Петровка. Прогулки по старой Москве - страница 13



– Оркестр весь здесь?

– Весь, Ипполит Карлович, – отвечали ему.

– Хор весь в сборе?

– Весь, Ипполит Карлович.

– Хорошо. Солисты все налицо?

– Все, Ипполит Карлович.

– Прекрасно. Курьер, афишу!

Ему подавалась афиша, отпечатанная на особенной, мягкой бумаге. Альтани брал афишу, так туда и не заглядывая, мял ее, и под почтительное, более того, какое-то торжественное молчание труппы, шел в уборную – употребить эту афишу так, как он считал единственно возможным.

При господине Альтани оркестранты Большого театра взяли дурную привычку – во время спектакля выходить покурить. Дождется, например, какой-нибудь арфист или же барабанщик более-менее ощутимой паузы в собственной партии – и, пригнувшись и крадучись, покидает свой пост. А потом тем же манером возвращается.
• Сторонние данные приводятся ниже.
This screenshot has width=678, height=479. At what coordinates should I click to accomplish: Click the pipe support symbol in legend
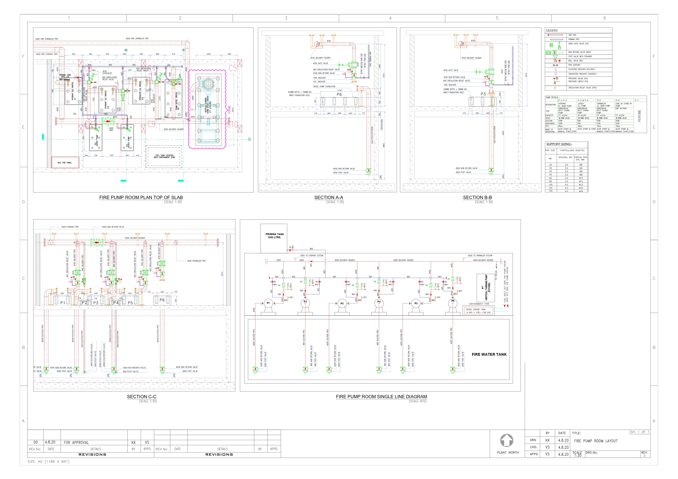point(555,65)
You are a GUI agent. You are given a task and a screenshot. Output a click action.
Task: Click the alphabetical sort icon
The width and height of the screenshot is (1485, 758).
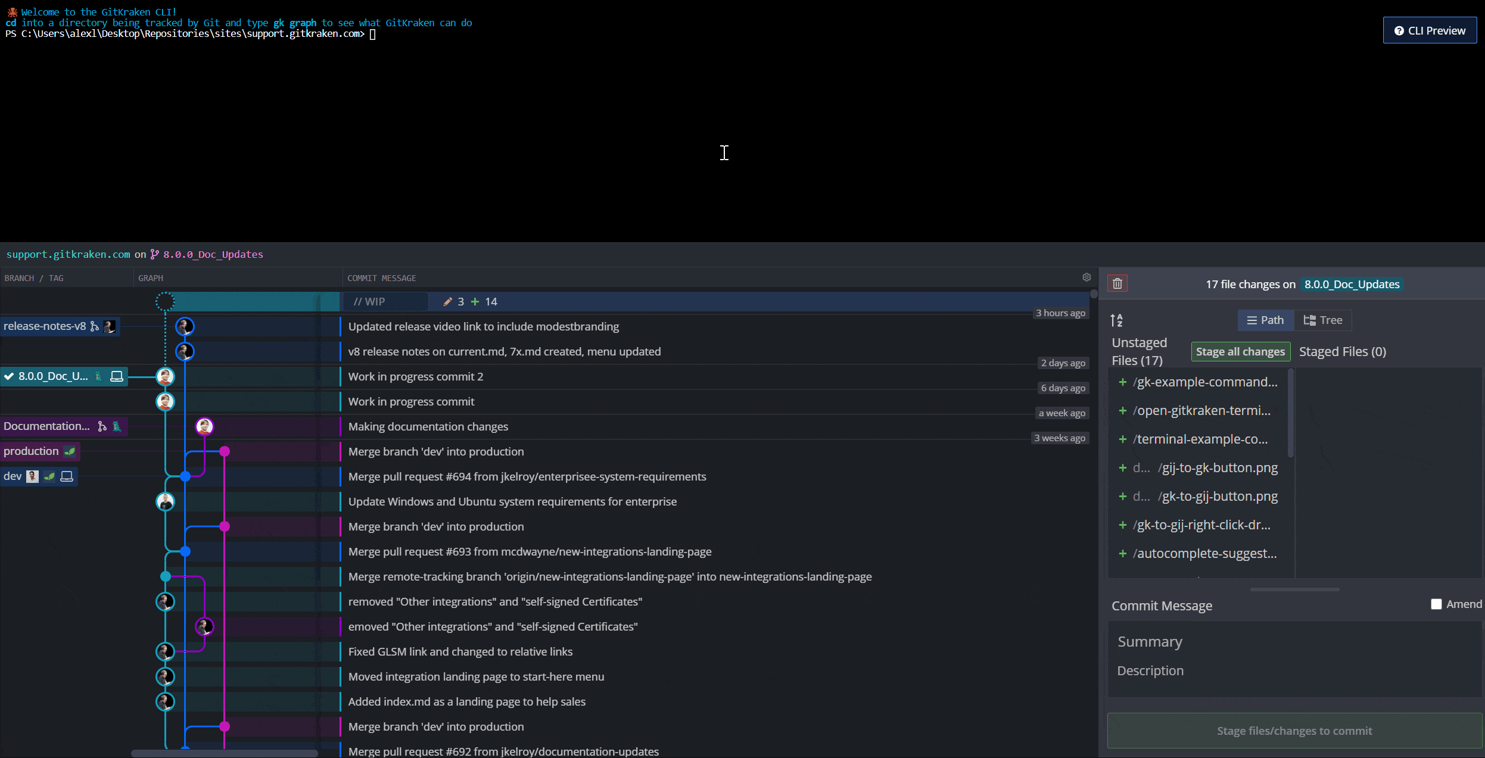point(1116,320)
Слушателей это, конечно, раздражало. Рахманинова тоже. Он, недолго думая, запретил подобные отлучки. Тогда оркестранты обвинили Рахманинова в нарушении свобод.

– Могу я попросить господ прошение об увольнении? – ответствовал Рахманинов. – Прошение будет удовлетворено без промедления.

Музыканты смекнули, что нашла коса на камень. Никаких прошений, разумеется, никто не подал. А перекуры прекратились.


* * *

Атмосферу Большого театра прочувствовать мог почти каждый. Сказочную, нежную, таинственную и неповторимую. Борис Зайцев писал в повести «Голубая звезда»: «Есть нечто пышное в облике зрительного зала Большого театра: золото и красный шелк, красный штоф. Тяжелыми складками висят портьеры лож с затканными на пурпуре цветами, и в этих складках многолетняя пыль; обширны аванложи, мягки кресла партера, холодны и просторны фойе, грубовато-великолепны ложи царской фамилии и походят на министров старые капельдинеры, лысые, в пенсне, в ливреях. Молча едят друг друга глазами два истукана у царской ложи. Дух тяжеловатый, аляповатый, но великодержавный есть здесь.

Христофоров, явившийся в ложу первым и одиноко сидевший у ее красно-бархатного барьера, чувствовал себя затерянным в огромной, разодетой толпе. Театр наполнялся. Входили в партер, непрерывное движение было в верхах, усаживались в ложах; кое-где направляли бинокли. Над всем стоял тот ровный, неумолчный шум, что напоминает гудение бора – голос человеческого множества. Человечество затихло лишь тогда, когда капельмейстер, худой, старый человек во фраке, взмахнул своей таинственной палочкой, и за ней взлетели десятки смычков того удивительного существа, что называется оркестром. Загадочно, волшебством вызывали они новую жизнь: помимо лож, партера и публики в театре появилась Музыка. Поднялся занавес, чтобы в безмолвном полете балерин дать место гению Ритма».

Театр был верен себе – сохранял таинственный и сладостный дух, что проник в его стены еще при покойном Медоксе.

Семейное посещение Большого было истинным событием: «Этой экспедицией управляет сама мать. Нас предварительно моют, одевают в шелковые русские рубахи с бархатными шароварами и замшевыми сапогами. На руки натягивают белые перчатки и строго-настрого наказывают, чтобы по возвращении домой из театра перчатки оставались белыми, а не совершенно черными, как это обыкновенно случается. Понятно, что мы весь вечер ходим с растопыренными пальцами рук, держа ладони далеко от собственного туловища, дабы не запачкаться. Но вдруг забудешься и схватишь шоколад или помнешь в руках афишу с большими черными буквами невысохшей печати. Или от волнения начнешь тереть рукою грязный бархатный барьер ложи, – и вместо белой тотчас же перчатка делается темно-серой с черными пятнами.